The long-term activation of the stress-response system – and the subsequent overexposure to cortisol and other stress hormones – can disrupt almost all your body’s processes.

This puts you at increased risk of numerous health problems, including:

  • Anxiety
  • Depression
  • Digestive problems
  • Heart disease
  • Sleep problems
  • Weight gain
  • Memory and concentration impairment

Source: Mayo Clinic

OTHER NEGATIVE EFFECTS OF CHRONIC STRESS

  • nutrient deficiencies as a result of decreased nutrient absorption
  • reduced gut flora (the ‘good’ bacteria)
  • increased levels of cortisol (which can inhibit weight loss)
  • lowering metabolism and increasing fat storage
  • increased oxidative stress (which causes premature aging)
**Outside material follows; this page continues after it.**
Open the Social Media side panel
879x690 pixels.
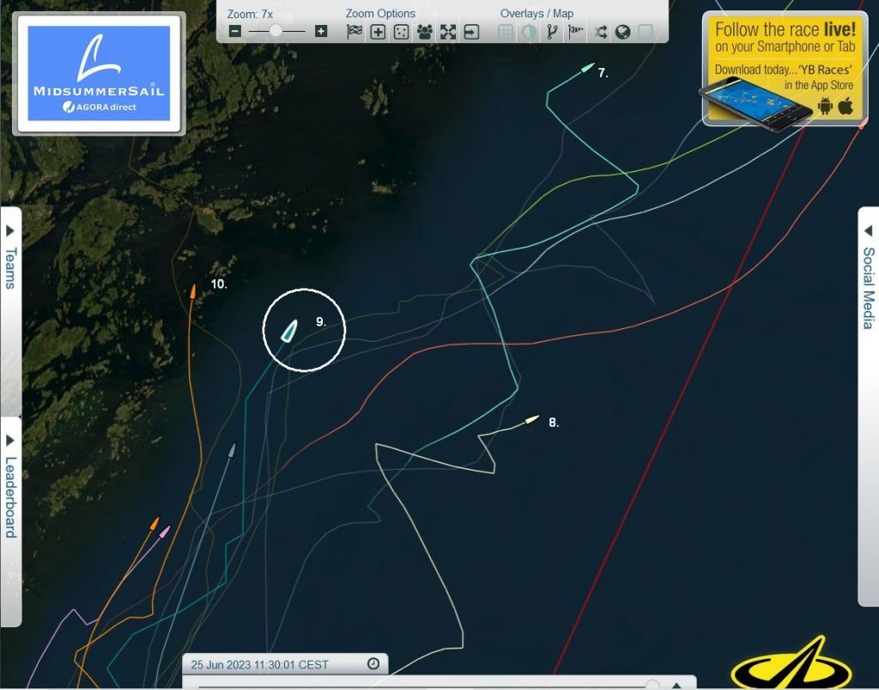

The resulting hormonal imbalances (involving cortisol and insulin, in particular) and chronic low-grade inflammation can set the stage for the development of heart disease, type 2 diabetes, some forms of cancer, and other chronic diseases.  Chronic stress can also make you more susceptible to colds, flus and other infections.  And physical stress disrupts physiological homeostasis in a number of ways (including the hormonal and inflammatory pathways) that may affect your energy level in an adverse way.

The effects of stress can also affect your state of mind, impairing your working memory and your ability to control your impulses. It also increases the risk of anxiety and depression.  In addition, unbridled stress can sap your energy and undermine your motivation and resolve to make or stick with healthy lifestyle changes.

In fact, research from the University of California, San Francisco,

found that people who reported higher levels of stress had a greater drive to eat,

including disinhibited eating, binge eating, hunger,

more ineffective attempts to control their eating, all of which can promote weight gain.